Another important point would be, you may consider using ParallelOptions MaxDegreeOfParallelism, check here with value equal to Environment.ProcessorCount, so that Parallel.ForEach partitioner works well, by not creating a task for each data point in the collection at the beginning, it will do it based on number of logical cores in the system, thus effectively reducing the thread context switching and making application much more efficient
I have certain objects on which certain tasks needs to be performed.On all objects all task needs to be performed. I want to employ multiple threads say N parallel threads
Say I have objects identifiers like A,B,C (Objects can be in 100 K range ; keys can be long or string)
And Tasks can T1,T2,T3,TN - (Task are max 20 in number)
Conditions for task execution -
Tasks can be executed in parallel even for the same object.
But for the same object, for a given task, it should be executed in series.
Example , say I have
Objects on which are task performed are A,B,A
and tasks are t1, t2
So T1(A), T2(A) or T1(A) , T2(B) are possible , but T1(A) and T1(A) shouldnt be allowed
How can I ensure that , that my conditions are met. I know I have to use some sort of hashing.
I read about hashing , so my hash function can be of -
return ObjectIdentifier.getHashCode() + TaskIdentifier.getHashCode()
or other can be - a^3 + b^2 (where a and b are hashes of object identifier and task identifier respectively)
What would be best strategy, any suggestions
My task doesnt involve any IO, and as of now I am using one thread for each task.
So my current design is ok, or should I try to optimize it based on num of processors. (have fixed num of threads )

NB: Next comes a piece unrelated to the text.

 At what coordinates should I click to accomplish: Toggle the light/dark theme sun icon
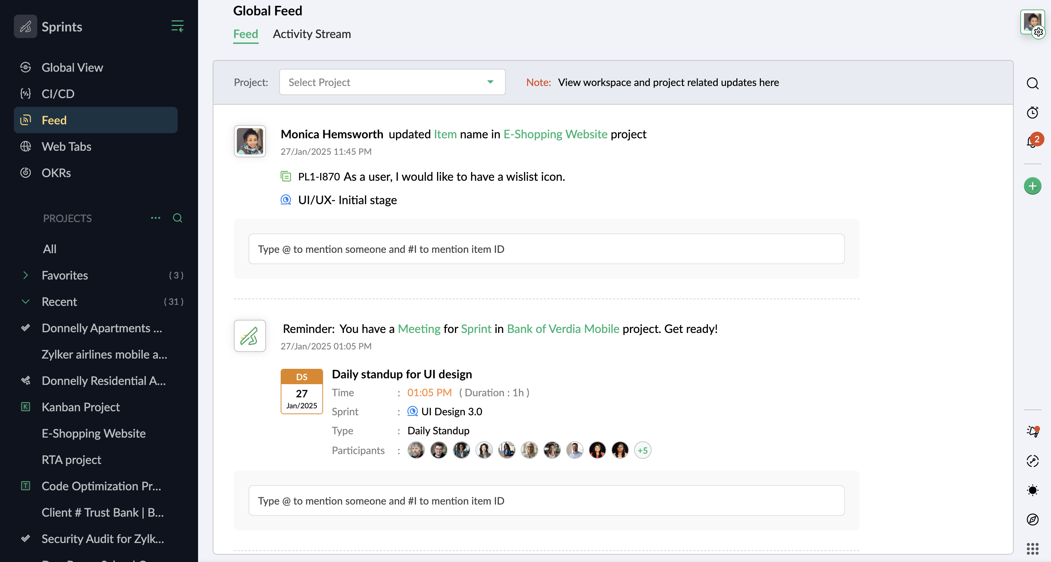tap(1032, 490)
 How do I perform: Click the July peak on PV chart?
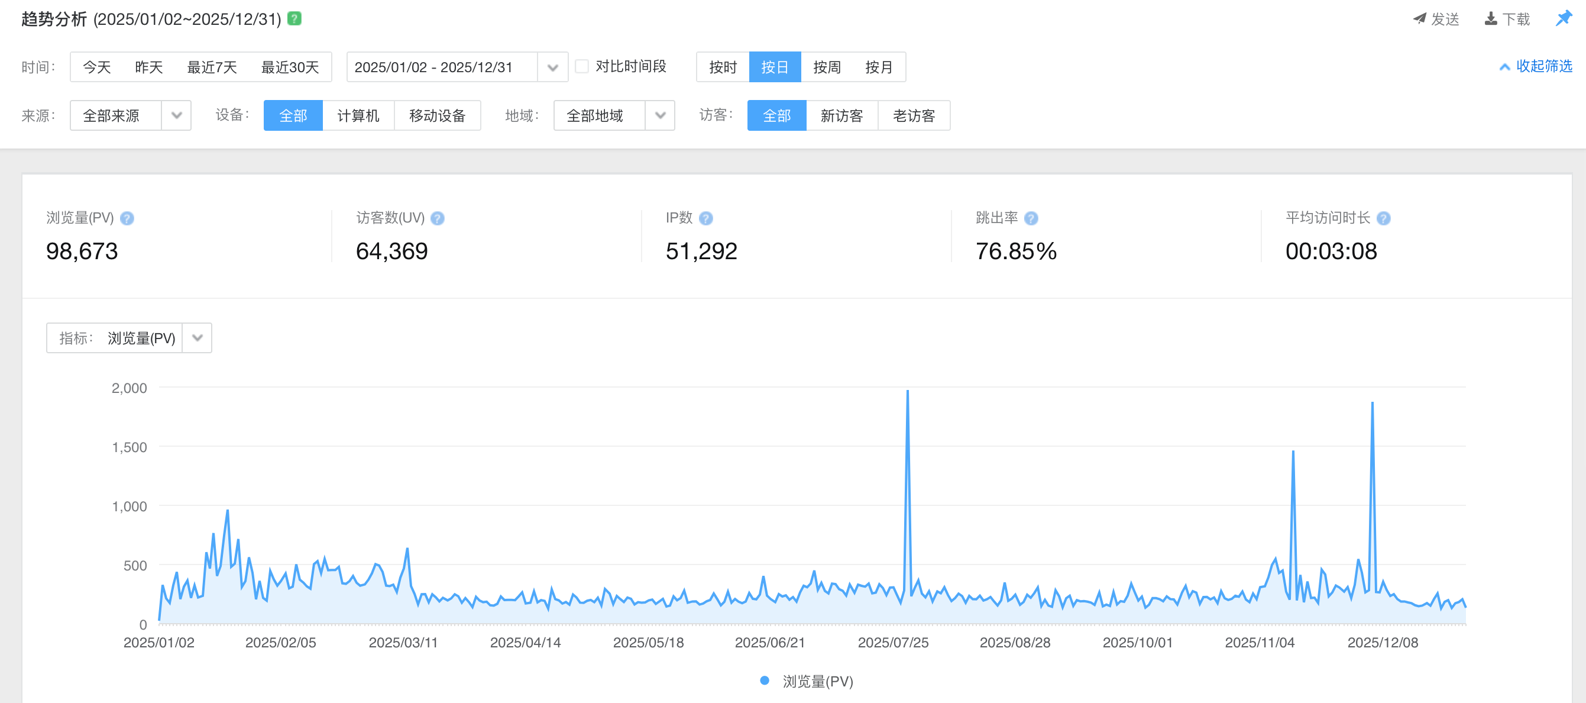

You can do a Parallel.ForEach on one of the lists, and a regular foreach on the other list, for example:
Parallel.ForEach (myListOfObjects, currentObject =>
{
foreach(var task in myListOfTasks)
{
task.DoSomething(currentObject);
}
});
I must say that I really like Rufus L's answer. You have to be smart about the things you parallelise and not over-encumber your implementation with excessive thread synchronisation and memory-intensive constructs - those things diminish the benefit of parallelisation. Given the large size of the item pool and the CPU-bound nature of the work, Parallel.ForEach with a sequential inner loop should provide very reasonable performance while keeping the implementation dead simple. It's a win.
Having said that, I have a pretty trivial LINQ-based tweak to Rufus' answer which addresses your other requirement (which is for the same object, for a given task, it should be executed in series). The solution works provided that the following assumptions hold:
The order in which the tasks are executed is not significant.
The work to be performed (all combinations of task x object) is known in advance and cannot change.
(Sorry for stating the obvious) The work which you want to parallelise can be parallelised - i.e. there are no shared resources / side-effects are completely isolated.
With those assumptions in mind, consider the following:
// Cartesian product of the two sets (*objects* and *tasks*).
var workItems = objects.SelectMany(
o => tasks.Select(t => new { Object = o, Task = t })
);
// Group *work items* and materialise *work item groups*.
var workItemGroups = workItems
.GroupBy(i => i, (key, items) => items.ToArray())
.ToArray();
Parallel.ForEach(workItemGroups, workItemGroup =>
{
// Execute non-unique *task* x *object*
// combinations sequentially.
foreach (var workItem in workItemGroup)
{
workItem.Task.Execute(workItem.Object);
}
});
Note that I am not limiting the degree of parallelism in Parallel.ForEach. Since all work is CPU-bound, it will work out the best number of threads on its own.